«Всякое дело у Бога имеет свое время: время разбрасывать камни, и время собирать камни…»
Указы, подписанные царской рукой и скреплённые печатью Патриарха, разлетелись по городам и весям, как стая грачей перед грозой. Весть о твёрдых ценах на хлеб и государевых общественных работах сначала была встречена молчаливым недоверием. Народ, измученный недородом и слухами, уже отвык ждать от власти добра. Но когда по всем уездам начали открываться царские житницы, а по дорогам потянулись обозы с зерном, сопровождаемые стрельцами, недоверие начало таять, как весенний снег.
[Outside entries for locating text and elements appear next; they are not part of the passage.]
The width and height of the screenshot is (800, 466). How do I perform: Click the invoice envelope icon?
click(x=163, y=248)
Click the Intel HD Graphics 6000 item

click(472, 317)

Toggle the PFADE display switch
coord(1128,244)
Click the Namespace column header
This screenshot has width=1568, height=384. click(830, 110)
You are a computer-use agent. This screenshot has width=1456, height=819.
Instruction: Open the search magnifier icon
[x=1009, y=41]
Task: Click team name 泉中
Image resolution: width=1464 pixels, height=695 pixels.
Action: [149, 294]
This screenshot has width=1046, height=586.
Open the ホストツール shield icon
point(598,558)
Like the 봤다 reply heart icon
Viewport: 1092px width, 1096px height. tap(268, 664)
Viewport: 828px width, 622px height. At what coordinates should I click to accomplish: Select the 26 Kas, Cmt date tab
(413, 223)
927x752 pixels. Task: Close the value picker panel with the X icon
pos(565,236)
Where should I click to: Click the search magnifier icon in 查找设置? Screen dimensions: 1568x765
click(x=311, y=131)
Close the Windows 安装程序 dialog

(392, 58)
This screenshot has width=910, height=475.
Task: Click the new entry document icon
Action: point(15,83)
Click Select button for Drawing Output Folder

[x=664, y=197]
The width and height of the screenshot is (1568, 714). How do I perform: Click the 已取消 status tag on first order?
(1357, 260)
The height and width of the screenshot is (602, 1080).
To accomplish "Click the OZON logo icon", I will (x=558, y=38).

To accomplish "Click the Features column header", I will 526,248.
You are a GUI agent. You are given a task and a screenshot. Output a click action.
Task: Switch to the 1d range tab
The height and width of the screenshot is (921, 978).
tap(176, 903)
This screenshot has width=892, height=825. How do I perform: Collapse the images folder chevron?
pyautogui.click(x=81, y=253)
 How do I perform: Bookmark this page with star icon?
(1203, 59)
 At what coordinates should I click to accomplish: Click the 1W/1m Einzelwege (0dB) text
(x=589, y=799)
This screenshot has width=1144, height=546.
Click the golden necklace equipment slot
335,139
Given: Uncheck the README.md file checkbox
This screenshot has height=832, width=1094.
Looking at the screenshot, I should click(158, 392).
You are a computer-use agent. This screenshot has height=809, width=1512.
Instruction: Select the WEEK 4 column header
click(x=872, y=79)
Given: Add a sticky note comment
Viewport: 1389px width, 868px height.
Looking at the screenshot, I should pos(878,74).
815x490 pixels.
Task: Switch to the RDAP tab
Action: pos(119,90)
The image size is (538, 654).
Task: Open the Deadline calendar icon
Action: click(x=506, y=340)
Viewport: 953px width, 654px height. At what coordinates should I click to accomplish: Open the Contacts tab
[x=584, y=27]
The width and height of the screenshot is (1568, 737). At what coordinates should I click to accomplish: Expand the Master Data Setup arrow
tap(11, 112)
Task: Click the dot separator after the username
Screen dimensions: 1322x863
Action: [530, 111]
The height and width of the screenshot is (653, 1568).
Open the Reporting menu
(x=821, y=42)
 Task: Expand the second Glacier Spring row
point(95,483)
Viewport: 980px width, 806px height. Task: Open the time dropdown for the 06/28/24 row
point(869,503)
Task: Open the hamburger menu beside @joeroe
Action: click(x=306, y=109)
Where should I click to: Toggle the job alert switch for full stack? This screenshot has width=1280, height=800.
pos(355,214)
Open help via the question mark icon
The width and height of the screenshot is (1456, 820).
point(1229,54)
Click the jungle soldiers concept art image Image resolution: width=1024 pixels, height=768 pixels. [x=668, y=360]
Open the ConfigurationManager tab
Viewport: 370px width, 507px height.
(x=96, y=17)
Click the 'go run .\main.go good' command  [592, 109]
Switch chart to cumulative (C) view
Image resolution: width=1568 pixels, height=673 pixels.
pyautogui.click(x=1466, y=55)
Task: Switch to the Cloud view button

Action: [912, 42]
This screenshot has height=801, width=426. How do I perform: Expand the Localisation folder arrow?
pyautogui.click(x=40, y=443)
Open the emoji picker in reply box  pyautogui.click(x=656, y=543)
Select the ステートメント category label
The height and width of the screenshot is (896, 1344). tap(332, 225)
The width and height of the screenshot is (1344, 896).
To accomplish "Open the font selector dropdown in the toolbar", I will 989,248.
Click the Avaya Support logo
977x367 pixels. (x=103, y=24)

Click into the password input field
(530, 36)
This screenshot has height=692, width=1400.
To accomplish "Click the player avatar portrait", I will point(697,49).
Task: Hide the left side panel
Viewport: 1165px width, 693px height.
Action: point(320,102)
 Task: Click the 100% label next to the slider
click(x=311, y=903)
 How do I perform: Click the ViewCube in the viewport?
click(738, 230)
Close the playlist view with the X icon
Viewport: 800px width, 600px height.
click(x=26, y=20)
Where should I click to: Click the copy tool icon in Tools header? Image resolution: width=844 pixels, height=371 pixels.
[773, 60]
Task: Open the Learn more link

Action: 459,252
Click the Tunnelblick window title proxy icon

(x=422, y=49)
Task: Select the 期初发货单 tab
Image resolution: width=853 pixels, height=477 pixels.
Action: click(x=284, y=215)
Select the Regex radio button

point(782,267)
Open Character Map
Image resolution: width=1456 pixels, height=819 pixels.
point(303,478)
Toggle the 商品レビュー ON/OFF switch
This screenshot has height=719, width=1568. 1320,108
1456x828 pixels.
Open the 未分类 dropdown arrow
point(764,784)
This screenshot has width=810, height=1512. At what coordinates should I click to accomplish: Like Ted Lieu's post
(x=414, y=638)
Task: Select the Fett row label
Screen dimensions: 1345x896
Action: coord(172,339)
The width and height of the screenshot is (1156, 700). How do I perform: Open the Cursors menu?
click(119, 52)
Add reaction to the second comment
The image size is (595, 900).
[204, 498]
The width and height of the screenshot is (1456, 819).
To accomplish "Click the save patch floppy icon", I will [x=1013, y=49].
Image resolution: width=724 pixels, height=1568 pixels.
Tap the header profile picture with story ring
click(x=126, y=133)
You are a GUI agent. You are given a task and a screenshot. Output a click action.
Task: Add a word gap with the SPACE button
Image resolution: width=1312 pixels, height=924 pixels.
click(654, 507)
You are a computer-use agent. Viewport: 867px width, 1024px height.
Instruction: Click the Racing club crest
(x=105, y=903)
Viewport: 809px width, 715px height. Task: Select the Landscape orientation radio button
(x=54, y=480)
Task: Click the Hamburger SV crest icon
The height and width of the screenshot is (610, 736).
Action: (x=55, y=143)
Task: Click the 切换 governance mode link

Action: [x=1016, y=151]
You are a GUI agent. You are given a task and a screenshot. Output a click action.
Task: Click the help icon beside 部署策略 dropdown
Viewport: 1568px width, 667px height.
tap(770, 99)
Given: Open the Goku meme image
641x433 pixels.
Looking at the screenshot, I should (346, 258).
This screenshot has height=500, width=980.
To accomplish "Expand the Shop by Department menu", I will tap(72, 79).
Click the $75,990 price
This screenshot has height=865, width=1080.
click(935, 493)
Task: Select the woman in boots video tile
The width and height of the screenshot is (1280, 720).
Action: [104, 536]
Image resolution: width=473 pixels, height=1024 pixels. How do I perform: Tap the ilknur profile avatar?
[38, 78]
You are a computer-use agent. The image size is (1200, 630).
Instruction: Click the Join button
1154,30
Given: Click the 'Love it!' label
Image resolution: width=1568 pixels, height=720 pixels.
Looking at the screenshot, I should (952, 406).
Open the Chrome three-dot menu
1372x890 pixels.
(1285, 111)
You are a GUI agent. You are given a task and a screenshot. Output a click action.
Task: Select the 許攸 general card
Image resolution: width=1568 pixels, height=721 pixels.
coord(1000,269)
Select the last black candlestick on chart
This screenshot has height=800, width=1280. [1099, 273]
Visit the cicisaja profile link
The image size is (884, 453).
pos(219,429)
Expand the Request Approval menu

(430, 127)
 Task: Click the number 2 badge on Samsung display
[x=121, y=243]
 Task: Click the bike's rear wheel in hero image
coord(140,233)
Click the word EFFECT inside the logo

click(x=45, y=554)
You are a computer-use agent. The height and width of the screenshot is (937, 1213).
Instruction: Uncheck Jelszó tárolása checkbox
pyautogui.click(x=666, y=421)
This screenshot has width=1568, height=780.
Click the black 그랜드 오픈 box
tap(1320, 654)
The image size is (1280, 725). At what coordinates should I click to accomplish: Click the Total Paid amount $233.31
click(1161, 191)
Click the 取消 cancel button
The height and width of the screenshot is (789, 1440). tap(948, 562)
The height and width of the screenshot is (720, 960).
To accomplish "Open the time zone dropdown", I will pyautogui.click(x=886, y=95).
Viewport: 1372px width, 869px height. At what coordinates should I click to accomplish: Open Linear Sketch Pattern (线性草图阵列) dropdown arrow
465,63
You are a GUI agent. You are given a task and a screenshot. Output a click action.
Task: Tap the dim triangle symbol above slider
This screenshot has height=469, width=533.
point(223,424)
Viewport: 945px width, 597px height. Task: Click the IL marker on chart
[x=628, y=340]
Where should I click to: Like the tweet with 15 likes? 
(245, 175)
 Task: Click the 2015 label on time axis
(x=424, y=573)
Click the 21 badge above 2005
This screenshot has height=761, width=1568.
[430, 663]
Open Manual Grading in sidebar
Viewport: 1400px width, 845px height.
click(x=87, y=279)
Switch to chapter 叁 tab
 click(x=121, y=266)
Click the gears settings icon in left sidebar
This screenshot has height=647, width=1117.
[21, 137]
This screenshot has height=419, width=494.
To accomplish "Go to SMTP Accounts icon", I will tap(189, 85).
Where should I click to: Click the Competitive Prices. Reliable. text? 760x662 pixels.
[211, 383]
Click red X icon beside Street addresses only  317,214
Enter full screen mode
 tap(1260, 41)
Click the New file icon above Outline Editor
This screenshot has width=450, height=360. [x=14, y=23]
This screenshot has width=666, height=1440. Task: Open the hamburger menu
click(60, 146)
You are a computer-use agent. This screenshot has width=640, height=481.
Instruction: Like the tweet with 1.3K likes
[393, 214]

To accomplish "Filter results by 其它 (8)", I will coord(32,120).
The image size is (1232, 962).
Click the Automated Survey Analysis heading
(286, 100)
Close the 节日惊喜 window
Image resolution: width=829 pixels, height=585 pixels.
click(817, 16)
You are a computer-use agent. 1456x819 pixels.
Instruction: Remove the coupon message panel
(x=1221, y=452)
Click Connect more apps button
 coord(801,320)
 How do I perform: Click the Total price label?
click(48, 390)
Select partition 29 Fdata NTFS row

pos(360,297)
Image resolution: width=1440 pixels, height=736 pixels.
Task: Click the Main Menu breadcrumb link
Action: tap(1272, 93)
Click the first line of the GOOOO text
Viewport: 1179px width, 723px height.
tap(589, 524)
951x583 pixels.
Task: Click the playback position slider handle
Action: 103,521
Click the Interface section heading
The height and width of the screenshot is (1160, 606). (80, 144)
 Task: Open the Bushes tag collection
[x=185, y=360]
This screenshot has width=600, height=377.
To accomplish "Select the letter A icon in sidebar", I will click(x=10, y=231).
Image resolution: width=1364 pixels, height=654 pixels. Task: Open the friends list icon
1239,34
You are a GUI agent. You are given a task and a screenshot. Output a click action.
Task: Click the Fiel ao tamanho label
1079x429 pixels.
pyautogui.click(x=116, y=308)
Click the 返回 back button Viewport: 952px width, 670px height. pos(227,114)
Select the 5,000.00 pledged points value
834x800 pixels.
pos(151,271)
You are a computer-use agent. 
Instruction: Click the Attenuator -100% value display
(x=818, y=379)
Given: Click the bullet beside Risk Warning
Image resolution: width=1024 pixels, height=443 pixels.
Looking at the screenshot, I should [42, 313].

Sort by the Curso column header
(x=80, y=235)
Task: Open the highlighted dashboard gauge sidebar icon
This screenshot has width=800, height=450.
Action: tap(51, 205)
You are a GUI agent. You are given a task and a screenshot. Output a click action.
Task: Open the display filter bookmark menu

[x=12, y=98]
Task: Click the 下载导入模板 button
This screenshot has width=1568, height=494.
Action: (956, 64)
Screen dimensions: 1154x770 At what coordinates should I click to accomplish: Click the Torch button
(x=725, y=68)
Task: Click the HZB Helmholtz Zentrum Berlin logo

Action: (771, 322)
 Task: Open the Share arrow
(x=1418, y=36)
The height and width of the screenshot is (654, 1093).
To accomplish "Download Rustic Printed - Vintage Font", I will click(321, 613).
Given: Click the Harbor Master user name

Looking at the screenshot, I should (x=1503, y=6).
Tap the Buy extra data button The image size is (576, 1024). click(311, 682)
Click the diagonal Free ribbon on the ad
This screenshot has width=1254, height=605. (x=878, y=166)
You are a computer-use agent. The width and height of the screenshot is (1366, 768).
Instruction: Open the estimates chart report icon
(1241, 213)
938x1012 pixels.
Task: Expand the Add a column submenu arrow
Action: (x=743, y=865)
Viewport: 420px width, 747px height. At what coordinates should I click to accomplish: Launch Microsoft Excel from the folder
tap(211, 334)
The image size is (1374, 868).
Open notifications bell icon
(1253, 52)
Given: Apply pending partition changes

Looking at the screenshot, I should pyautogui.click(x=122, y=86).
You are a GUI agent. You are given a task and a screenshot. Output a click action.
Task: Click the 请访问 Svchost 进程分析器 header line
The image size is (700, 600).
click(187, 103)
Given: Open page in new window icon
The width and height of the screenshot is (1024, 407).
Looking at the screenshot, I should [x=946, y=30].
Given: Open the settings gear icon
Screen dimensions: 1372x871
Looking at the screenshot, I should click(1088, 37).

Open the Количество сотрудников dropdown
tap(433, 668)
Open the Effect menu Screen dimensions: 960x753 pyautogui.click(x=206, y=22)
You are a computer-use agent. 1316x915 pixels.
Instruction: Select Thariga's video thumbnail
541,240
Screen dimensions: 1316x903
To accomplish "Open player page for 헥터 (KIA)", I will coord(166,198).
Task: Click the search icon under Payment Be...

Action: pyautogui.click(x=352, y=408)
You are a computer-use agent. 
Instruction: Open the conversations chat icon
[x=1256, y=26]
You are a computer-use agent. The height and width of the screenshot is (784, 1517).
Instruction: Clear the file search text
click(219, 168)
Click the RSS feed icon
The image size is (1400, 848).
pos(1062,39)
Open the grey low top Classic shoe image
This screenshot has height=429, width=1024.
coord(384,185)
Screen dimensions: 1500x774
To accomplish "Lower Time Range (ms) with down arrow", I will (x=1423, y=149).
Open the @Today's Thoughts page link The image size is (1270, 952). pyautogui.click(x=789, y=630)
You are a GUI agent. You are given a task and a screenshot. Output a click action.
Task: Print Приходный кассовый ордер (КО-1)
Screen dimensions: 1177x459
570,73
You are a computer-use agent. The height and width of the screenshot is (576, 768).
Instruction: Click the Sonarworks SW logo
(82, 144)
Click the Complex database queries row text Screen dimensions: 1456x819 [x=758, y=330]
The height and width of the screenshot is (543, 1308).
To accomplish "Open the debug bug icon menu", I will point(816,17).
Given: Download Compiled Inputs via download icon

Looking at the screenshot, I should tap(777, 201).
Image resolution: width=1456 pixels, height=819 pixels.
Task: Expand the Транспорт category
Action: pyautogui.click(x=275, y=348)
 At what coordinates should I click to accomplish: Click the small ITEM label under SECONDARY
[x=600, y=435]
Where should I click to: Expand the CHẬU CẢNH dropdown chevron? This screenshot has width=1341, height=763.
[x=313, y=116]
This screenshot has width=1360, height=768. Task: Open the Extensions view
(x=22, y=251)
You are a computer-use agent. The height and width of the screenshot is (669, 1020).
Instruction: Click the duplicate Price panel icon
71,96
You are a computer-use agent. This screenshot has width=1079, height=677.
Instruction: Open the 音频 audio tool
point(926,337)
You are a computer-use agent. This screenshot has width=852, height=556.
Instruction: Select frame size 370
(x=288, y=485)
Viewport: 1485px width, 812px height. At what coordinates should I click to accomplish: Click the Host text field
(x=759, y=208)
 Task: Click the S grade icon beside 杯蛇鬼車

Григорий стоял на высоком берегу Москвы-реки, у стен Новоспасского монастыря, и наблюдал за работой. Сотни людей — мужиков в посконных портах, баб в платках — копали землю, укрепляли склон, закладывали фундамент нового амбара. Здесь, на низком берегу, часто подтопляло дорогу, и Григорий предложил не просто чинить её, а поднять насыпь и построить дополнительный складской двор. Работа кипела. Слышались смешки, окрики десятников, скрип телег. Люди получали за свой труд не только еду, но и медные деньги из казны. И в этом был огромный смысл.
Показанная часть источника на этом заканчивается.